• **Written exercise**
Please rewrite only the material from the line with "Switch to the history view icon" up to and including the line with "tap(884, 92)", putting "Storm Sewers" in place of "Pipe Networks" and leaving everything else unchanged.

*** Data for this task

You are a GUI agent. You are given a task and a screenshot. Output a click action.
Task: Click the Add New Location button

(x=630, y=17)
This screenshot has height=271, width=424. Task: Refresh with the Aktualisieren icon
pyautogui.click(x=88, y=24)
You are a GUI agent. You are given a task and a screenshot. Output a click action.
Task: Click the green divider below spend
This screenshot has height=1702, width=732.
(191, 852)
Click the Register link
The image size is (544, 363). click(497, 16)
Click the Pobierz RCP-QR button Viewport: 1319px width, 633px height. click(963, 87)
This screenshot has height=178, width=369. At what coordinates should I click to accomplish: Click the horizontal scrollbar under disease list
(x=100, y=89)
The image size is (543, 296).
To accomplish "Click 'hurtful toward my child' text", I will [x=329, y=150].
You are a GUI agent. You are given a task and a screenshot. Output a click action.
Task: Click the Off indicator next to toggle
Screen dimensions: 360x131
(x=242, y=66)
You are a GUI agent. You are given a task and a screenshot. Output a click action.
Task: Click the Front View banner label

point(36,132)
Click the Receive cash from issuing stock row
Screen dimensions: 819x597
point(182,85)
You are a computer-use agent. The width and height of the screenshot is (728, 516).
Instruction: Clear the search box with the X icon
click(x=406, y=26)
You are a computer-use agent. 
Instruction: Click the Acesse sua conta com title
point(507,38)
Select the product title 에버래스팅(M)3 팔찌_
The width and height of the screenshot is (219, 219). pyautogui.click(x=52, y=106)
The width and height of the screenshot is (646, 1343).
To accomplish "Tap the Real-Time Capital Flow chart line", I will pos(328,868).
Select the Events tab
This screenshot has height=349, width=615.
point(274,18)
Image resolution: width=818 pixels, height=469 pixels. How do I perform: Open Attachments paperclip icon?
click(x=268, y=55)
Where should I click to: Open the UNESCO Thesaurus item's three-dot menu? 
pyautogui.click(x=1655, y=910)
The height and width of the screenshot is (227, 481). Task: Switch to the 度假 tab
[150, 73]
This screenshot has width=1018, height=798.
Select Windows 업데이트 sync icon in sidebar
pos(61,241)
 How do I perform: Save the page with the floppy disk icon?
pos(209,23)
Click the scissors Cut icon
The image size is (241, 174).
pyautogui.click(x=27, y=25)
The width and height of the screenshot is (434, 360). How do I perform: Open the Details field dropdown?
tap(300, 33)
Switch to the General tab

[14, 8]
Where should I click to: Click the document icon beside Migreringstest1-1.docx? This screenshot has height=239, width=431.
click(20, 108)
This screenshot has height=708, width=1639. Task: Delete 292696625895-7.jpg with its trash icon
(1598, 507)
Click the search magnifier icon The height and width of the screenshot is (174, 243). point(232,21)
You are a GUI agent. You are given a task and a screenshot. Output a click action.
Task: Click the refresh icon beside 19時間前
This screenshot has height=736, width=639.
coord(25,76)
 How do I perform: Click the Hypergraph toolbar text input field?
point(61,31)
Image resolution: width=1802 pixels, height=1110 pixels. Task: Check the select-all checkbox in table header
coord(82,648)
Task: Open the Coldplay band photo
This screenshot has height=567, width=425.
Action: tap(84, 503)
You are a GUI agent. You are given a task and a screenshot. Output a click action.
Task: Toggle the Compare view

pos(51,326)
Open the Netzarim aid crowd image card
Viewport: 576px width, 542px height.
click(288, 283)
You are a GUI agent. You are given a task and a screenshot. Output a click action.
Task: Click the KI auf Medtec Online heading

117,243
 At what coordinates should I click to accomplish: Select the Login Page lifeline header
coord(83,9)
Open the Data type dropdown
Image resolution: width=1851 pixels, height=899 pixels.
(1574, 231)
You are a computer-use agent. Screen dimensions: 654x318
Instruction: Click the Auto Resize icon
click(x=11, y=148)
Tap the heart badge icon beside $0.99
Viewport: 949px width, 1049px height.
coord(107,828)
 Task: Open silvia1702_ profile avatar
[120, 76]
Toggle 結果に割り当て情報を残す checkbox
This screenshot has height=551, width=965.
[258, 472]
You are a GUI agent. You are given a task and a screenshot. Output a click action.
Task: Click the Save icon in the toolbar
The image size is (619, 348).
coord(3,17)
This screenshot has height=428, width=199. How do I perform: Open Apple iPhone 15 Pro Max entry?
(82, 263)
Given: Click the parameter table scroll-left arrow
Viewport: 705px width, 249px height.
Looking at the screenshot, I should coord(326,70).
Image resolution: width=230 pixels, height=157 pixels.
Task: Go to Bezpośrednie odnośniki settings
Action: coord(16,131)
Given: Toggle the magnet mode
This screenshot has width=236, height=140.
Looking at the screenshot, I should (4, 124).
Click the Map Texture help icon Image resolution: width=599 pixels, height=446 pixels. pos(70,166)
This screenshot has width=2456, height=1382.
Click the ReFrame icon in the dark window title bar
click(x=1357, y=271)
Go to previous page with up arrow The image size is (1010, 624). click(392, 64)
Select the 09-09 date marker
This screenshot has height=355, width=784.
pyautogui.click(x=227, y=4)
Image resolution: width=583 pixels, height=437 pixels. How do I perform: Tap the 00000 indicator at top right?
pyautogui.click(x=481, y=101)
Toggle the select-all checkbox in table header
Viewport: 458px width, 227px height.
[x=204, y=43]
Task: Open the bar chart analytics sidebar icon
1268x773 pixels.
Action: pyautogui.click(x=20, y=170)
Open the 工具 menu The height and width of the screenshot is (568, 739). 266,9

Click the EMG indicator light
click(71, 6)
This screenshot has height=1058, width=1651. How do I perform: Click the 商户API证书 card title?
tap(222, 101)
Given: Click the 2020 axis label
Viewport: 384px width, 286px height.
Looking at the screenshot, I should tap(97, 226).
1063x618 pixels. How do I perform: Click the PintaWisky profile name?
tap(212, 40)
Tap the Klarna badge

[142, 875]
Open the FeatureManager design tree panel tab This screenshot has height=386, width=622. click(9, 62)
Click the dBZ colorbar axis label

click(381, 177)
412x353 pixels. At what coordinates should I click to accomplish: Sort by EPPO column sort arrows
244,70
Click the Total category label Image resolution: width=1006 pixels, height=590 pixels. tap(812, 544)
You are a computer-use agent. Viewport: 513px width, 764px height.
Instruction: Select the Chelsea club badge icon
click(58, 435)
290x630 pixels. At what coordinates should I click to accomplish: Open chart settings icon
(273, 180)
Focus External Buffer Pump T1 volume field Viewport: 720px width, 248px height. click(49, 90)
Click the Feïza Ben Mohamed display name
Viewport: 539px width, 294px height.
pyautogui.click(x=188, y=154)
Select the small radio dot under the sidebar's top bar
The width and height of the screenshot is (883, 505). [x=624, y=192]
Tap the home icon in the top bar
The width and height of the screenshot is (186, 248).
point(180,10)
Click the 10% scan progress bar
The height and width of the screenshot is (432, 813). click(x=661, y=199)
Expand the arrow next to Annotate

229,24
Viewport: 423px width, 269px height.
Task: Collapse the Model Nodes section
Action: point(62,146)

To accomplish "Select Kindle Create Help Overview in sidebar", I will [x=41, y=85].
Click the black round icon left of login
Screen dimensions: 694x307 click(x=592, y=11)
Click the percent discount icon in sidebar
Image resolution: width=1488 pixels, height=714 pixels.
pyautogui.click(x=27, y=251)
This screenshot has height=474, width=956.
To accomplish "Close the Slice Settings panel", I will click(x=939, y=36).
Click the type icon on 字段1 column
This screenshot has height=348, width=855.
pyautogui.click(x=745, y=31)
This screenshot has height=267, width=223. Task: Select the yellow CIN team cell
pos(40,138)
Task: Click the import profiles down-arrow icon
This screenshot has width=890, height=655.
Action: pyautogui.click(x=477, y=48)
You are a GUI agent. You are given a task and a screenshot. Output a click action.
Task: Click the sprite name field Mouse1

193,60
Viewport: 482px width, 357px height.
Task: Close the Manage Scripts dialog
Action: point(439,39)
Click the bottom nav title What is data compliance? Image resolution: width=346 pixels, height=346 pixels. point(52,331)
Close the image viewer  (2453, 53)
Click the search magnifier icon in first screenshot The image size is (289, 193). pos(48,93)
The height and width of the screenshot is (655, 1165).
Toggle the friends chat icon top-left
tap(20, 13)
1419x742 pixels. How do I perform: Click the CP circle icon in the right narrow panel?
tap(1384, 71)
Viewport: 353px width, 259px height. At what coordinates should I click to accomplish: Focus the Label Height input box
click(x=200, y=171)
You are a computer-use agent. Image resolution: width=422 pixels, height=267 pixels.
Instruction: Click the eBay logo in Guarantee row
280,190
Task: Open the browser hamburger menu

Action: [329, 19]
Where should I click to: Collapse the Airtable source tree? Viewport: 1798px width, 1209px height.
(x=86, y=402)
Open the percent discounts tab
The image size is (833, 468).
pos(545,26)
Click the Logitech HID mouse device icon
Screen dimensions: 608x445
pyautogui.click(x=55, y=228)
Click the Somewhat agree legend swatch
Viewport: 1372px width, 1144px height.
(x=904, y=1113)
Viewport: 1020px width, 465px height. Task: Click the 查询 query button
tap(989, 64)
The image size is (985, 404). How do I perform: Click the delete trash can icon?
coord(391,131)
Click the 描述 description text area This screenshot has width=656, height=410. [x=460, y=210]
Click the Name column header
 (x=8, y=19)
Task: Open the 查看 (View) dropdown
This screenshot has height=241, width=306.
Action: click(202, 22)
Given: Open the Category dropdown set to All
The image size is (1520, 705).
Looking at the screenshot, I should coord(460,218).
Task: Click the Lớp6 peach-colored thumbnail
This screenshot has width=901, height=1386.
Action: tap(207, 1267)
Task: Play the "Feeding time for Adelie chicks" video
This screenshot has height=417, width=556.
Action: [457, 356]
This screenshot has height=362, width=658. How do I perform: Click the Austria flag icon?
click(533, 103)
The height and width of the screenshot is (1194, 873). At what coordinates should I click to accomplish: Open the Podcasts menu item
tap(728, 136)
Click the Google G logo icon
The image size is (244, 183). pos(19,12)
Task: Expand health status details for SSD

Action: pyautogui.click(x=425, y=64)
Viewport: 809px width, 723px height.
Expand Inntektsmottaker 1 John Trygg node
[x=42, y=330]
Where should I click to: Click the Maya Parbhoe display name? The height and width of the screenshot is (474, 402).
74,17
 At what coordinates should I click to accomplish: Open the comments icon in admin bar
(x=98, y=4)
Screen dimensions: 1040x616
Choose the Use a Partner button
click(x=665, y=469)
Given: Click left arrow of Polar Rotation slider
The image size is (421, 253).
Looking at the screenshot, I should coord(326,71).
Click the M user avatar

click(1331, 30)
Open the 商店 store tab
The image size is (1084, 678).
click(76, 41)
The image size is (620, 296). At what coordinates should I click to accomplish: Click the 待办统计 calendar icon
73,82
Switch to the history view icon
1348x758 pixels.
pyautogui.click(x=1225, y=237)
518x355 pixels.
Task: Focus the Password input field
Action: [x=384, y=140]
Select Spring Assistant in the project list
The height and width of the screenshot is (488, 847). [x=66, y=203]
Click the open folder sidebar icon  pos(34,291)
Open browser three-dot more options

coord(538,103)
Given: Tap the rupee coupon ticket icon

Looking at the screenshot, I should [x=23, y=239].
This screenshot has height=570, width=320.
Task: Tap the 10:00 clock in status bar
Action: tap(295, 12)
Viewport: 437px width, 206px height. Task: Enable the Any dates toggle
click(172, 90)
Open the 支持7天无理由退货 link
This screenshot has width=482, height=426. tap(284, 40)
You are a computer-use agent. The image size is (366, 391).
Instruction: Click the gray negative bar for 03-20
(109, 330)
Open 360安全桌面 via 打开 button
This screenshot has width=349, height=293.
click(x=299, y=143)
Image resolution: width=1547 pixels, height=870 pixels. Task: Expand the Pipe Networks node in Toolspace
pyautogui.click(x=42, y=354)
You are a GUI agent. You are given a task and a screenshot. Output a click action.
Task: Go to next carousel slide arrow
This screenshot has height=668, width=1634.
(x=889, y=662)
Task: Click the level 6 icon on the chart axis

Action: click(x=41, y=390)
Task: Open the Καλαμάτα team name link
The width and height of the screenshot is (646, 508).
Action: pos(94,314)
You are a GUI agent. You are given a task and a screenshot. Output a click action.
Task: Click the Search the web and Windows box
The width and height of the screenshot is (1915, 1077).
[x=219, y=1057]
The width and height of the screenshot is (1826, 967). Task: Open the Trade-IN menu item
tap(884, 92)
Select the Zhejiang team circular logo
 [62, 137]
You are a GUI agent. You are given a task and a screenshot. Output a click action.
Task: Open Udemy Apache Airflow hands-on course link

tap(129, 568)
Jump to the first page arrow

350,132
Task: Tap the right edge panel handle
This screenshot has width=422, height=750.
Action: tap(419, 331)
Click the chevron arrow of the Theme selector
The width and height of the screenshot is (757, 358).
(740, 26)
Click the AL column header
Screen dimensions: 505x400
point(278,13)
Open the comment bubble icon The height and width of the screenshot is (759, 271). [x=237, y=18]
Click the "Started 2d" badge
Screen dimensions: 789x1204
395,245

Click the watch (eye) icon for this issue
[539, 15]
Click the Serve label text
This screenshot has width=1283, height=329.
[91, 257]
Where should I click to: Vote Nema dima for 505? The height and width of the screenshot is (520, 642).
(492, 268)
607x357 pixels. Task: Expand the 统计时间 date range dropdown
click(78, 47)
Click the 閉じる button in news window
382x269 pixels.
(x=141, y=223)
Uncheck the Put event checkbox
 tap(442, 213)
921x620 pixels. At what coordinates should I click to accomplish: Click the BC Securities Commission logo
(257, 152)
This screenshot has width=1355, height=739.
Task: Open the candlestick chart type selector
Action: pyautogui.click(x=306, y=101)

******

• **The output**
Switch to the history view icon
1348x758 pixels.
pyautogui.click(x=1225, y=237)
518x355 pixels.
Task: Focus the Password input field
Action: [x=384, y=140]
Select Spring Assistant in the project list
The height and width of the screenshot is (488, 847). [x=66, y=203]
Click the open folder sidebar icon  pos(34,291)
Open browser three-dot more options

coord(538,103)
Given: Tap the rupee coupon ticket icon

Looking at the screenshot, I should [x=23, y=239].
This screenshot has height=570, width=320.
Task: Tap the 10:00 clock in status bar
Action: tap(295, 12)
Viewport: 437px width, 206px height. Task: Enable the Any dates toggle
click(172, 90)
Open the 支持7天无理由退货 link
This screenshot has width=482, height=426. tap(284, 40)
You are a computer-use agent. The image size is (366, 391).
Instruction: Click the gray negative bar for 03-20
(109, 330)
Open 360安全桌面 via 打开 button
This screenshot has width=349, height=293.
click(x=299, y=143)
Image resolution: width=1547 pixels, height=870 pixels. Task: Expand the Storm Sewers node in Toolspace
pyautogui.click(x=42, y=354)
You are a GUI agent. You are given a task and a screenshot. Output a click action.
Task: Go to next carousel slide arrow
This screenshot has height=668, width=1634.
(x=889, y=662)
Task: Click the level 6 icon on the chart axis

Action: click(x=41, y=390)
Task: Open the Καλαμάτα team name link
The width and height of the screenshot is (646, 508).
Action: pos(94,314)
You are a GUI agent. You are given a task and a screenshot. Output a click action.
Task: Click the Search the web and Windows box
The width and height of the screenshot is (1915, 1077).
[x=219, y=1057]
The width and height of the screenshot is (1826, 967). Task: Open the Trade-IN menu item
tap(884, 92)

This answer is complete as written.